Homework #2 Naughton

Courtney Naughton

Author

Courtney Naughton

Published

October 11, 2022

Code

library(tidyverse)
library(tibble)
library(dplyr)
library(stringr)
library(ggplot2)

knitr::opts_chunk$set(echo = TRUE, warning=FALSE, message=FALSE)

Description of the Data

Homework 2: Massachusetts Public School Enrollment

This dataset is enrollment of students at Massachusetts Public Schools from 2015 - 2021.

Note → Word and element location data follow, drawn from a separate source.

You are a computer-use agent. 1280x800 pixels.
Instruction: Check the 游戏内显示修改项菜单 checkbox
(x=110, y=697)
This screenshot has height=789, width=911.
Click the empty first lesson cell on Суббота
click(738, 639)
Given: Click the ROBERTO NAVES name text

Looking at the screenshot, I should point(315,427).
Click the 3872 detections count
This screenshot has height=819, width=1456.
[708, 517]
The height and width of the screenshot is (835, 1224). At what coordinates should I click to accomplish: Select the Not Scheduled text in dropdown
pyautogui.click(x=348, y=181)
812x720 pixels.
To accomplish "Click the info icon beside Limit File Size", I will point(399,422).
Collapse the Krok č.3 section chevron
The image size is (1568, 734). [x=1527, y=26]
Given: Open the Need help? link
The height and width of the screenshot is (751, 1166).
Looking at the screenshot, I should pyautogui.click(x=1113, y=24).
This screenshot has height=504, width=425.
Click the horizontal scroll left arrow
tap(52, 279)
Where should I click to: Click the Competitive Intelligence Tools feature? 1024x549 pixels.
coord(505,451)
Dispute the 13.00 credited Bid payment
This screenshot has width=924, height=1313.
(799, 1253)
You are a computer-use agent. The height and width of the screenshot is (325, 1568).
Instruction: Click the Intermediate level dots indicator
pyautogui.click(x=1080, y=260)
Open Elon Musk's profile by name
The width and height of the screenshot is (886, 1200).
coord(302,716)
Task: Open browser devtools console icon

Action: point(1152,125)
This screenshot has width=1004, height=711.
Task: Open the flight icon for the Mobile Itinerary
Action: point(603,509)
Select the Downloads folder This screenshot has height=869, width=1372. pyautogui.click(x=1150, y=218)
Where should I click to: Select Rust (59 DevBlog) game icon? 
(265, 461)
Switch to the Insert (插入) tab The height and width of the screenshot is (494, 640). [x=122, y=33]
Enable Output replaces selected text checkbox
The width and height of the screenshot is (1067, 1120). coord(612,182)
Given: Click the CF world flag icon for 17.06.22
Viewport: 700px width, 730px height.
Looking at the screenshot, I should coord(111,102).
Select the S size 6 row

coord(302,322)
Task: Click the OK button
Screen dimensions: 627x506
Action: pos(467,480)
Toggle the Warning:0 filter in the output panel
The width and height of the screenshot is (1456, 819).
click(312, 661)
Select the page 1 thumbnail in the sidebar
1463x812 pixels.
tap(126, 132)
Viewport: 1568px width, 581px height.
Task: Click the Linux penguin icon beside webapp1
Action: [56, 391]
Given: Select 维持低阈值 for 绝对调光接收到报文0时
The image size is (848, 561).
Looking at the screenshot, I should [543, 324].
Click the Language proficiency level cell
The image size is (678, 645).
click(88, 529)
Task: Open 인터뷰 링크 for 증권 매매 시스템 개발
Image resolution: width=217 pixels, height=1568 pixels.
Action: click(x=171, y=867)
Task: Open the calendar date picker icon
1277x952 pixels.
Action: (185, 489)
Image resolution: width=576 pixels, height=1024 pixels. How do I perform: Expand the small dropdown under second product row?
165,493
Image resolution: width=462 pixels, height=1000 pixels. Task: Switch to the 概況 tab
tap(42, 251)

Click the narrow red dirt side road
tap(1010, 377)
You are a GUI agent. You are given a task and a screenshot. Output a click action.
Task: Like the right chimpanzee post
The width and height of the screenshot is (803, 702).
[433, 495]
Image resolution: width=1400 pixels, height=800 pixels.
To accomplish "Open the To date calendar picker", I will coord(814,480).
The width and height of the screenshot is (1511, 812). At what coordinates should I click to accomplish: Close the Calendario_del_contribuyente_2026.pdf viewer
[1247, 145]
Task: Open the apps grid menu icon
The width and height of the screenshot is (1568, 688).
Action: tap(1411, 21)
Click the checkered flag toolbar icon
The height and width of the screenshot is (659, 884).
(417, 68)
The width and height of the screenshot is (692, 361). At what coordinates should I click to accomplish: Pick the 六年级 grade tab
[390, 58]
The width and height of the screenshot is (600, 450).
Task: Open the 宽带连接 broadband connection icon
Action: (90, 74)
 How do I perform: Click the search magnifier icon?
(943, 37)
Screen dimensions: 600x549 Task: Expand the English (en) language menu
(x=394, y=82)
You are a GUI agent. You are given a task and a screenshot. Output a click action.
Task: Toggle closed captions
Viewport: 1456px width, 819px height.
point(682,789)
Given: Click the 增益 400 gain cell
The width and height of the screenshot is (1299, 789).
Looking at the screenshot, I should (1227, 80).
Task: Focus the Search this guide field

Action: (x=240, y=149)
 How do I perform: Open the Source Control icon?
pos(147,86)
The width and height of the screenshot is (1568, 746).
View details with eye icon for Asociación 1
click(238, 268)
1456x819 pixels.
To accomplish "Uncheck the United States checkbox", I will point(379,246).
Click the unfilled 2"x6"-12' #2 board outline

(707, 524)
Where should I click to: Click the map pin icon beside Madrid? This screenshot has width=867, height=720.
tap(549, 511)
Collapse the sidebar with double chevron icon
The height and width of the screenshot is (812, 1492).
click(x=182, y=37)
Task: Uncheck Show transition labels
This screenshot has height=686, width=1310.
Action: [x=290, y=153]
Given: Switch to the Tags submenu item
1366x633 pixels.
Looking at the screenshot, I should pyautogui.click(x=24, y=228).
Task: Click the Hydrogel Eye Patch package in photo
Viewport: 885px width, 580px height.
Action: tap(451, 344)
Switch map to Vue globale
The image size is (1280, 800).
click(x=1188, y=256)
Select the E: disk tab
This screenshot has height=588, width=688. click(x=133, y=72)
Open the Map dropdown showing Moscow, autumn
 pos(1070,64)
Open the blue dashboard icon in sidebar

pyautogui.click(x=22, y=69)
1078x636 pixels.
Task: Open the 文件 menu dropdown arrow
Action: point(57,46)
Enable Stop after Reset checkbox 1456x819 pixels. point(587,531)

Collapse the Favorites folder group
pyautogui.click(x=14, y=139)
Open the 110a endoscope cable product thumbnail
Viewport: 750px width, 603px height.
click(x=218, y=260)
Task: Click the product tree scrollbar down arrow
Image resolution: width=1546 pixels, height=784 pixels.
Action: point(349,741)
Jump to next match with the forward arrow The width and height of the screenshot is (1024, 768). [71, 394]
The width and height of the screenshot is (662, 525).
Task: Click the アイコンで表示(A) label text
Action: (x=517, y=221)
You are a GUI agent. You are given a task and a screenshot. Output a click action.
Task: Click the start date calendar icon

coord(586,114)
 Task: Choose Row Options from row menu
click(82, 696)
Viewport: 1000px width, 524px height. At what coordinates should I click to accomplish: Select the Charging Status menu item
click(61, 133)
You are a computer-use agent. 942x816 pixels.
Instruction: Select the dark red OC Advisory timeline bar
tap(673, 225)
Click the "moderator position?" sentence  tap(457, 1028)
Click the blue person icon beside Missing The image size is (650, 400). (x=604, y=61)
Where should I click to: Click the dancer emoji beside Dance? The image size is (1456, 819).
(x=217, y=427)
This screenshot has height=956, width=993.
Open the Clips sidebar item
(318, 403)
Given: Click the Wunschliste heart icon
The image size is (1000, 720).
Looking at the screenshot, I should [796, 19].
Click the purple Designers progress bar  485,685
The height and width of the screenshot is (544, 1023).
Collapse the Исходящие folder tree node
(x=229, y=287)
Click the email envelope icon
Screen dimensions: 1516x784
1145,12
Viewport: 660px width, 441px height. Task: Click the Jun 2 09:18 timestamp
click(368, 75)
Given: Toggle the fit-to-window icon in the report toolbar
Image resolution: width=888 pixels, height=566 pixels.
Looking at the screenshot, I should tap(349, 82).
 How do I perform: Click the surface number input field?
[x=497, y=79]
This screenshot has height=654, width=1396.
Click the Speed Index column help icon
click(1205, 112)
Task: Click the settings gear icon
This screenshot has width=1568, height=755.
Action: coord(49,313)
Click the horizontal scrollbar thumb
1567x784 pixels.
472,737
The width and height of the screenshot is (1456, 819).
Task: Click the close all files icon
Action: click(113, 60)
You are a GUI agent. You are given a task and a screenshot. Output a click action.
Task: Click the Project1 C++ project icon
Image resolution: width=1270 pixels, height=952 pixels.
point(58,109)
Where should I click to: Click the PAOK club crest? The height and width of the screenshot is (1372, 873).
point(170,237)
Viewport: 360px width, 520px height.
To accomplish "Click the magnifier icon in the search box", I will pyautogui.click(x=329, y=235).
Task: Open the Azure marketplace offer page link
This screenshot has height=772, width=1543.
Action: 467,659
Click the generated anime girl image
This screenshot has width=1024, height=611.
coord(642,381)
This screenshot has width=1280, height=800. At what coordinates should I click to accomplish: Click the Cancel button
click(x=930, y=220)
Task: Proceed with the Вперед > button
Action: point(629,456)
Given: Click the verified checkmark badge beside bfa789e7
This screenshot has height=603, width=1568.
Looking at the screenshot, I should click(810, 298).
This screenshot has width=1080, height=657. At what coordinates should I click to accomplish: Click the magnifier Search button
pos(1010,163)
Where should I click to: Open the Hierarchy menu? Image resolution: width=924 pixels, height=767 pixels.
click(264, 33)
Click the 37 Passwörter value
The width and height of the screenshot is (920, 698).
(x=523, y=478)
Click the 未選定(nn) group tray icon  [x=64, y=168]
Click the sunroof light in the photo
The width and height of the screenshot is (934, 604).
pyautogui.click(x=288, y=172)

The dataset has 70 columns and 70,138 rows. The variables include RowID, State, County, District, and school name. There are state IDs for each of these areas. There are columns that describe the school type as well as the low and high grade for each school. Other important variables are the year, term, and grade. There are also demographics broken into gender (male, female, non-binary, gender unknown) and race (white, black, hispanic, native_american, ative_american_alaskan_native, asian, native_hawaiian, asian_pacific_islander, native_hawaiian_pacific_islander, multiracial, unknown_race) and other details such as ELL, Homeless, low income, free and reduced, disability, section 504. This information is given twice - the columns are repeated with int at the end - I believe this is converting to integer form. Those variables are all double, but the columns with int are characters. I want to get rid of columns “district_state_type,” “county_state_id,” “term,” and “school_state_type” because they are all N/A. I will also take out the demographic columns that don’t end in int because I would prefer the other form.

Code

enrollment <- read_csv("_data/enrollments_Naughton.csv")

Code

enrollment_new <- select(enrollment, 
                         rowid, 
                         state, 
                         county, 
                         admin_level, 
                         district_nces_id, 
                         district_state_id, 
                         district, 
                         school, 
                         ccd_school_type, 
                         ccd_charter_school, 
                         ccd_school_lvl, 
                         ccd_school_low_grade, 
                         ccd_school_high_grade, 
                         year, 
                         grade, 
                         ends_with("_int") )
enrollment_new

I first want to look at Boston’s enrollment. When I did this, I noticed that in 2021, enrollment for schools were listed as “Boston - School Name” so I will need to take out “Boston -” so that the name of the school is consistent with the other years.

Code

enrollment_Boston8 <- enrollment_new  %>%
  filter( district =="Boston", grade=="grade_8") %>% 
  select(school, year, grade, male_int, female_int, non_binary_int, total_int) %>% 
  mutate(school = str_remove_all(school, "Boston - "))%>%
   mutate(school = str_remove_all(school, "Boston: "))%>%
  rename("Total" = "total_int")%>%
   drop_na(school)%>%
arrange(school, year)


enrollment_Boston8

Next, I graphed the enrollment during the 8th grade of Boston schools whose total was 100 or more in 2015. This was 14 schools:

Code

total_Boston8 <-select(enrollment_Boston8, "school",year, Total) %>% 
  filter(school%in% c("Boston Latin",
                      "Boston Latin Academy", 
                      "Clarence R Edwards Middle",
                      "Curley K-8 School", 
                      "Edison K-8", 
                      "James P Timilty Middle", 
                      "John W McCormack", 
                      "Lilla G. Frederick Middle School", 
                      "Mario Umana Academy", 
                      "O'Bryant School Math/Science", 
                      "TechBoston Academy", 
                      "Washington Irving Middle"))
total_Boston8

Code

ggplot(total_Boston8, aes(year, Total)) + 
  geom_line(aes(group = school)) +
  geom_point(aes(colour = school))

Code

ggplot(total_Boston8, aes(year, Total)) + 
  geom_line(aes(group = school)) +
  geom_point(aes(colour = school),  
             show.legend = FALSE) +
  facet_wrap(~ school, nrow = 4)

Potential Research Questions

Some potential research questions for this could be:

Which schools should be closed or combined?
Which schools need more seats available to them?
Which schools and districts need more resources (teachers, staff, classroom materials, technology, school lunches, programs, etc)?
Which areas of the state are growing?
Which high schools will grow or shrink by looking at cross grade data?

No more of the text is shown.